Leveraging Multiple Data Sources with Hierarchical Models

Symposium
ROOM: RSCC, D10
SESSION NUMBER: 8130
 
Hierarchical models generally permit incorporating multiple data sets in a cohesive modeling framework. Integrated population models (IPMs) are a specific type of hierarchical model that use demographic data and abundance data, and have gained momentum from population ecologists. IPMs have now been used in many diverse applications, and more recently, several studies have evaluated their behavior and statistical properties. The first half of this symposium will feature a series of presentations that discuss wildlife case studies that have used IPMs, the added insight these models can provide, as well as simulation-based approaches that provide insight into the behavior of IPMs.   Although IPMs are the most common models that leverage multiple data types, Bayesian hierarchical models generally permit  leveraging multiple data sets. The second half of the symposium will feature presentations on applications using hierarchical models, other than IPMs, that use multiple data sets, and the resulting inference obtained from those models.  Applications include, for example, state-of-the-art developments in spatio-temporal point process models, landscape genetics, and distance sampling.

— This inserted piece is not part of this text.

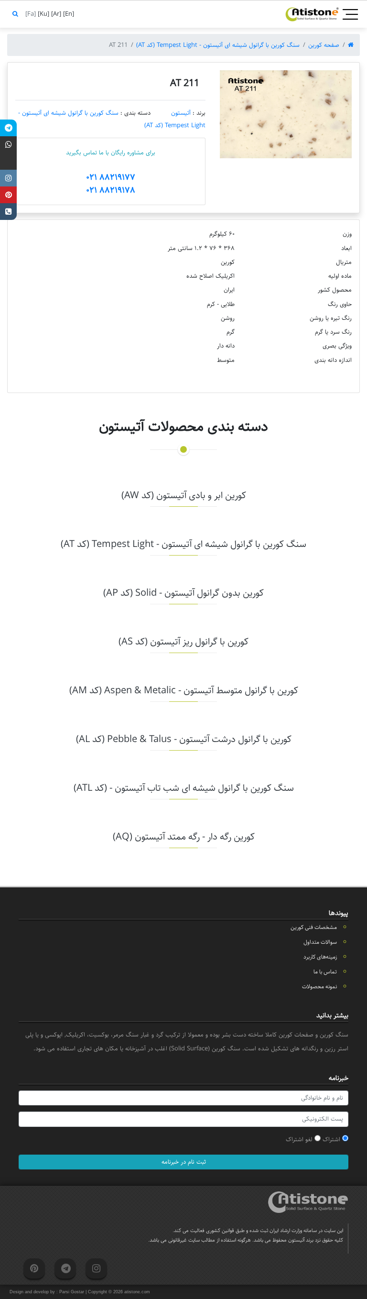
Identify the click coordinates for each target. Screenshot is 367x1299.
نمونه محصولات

1:10PM Estimating Juvenile Survival of Emperor Penguins Using Bayesian Integrated Population Modeling
  Fitsum Abadi, Christophe Barbraud, Olivier Gimenez
Survival of immature individuals is an important component of the population dynamics of seabird species. However, obtaining reliable estimates of immature survival remains challenging, as immatures stay at sea and undetectable for several years. We developed a Bayesian integrated population model (IPM) to estimate the survival of juvenile emperor penguins (Aptenodytes forsteri) from long-term capture-recapture data of adults, population count and fecundity data collected at Dumont d’Urville, Antarctica. We also assessed the effects of environmental covariates on juvenile survival using our Bayesian IPM approach. Our findings showed that the posterior mean of juvenile survival was 0.401 (SD = 0.126). The southern annular mode during the rearing period was positively correlated with juvenile survival (ß = 1.639; 95% credible interval: [0.489, 2.664]). Estimating the influence of environmental covariates on immature survival is an important step in understanding the impact of climate change on the population dynamics of emperor penguins and seabirds in general. Our study also demonstrated the potential of IPM in estimating juvenile survival of emperor penguins without direct data on this parameter.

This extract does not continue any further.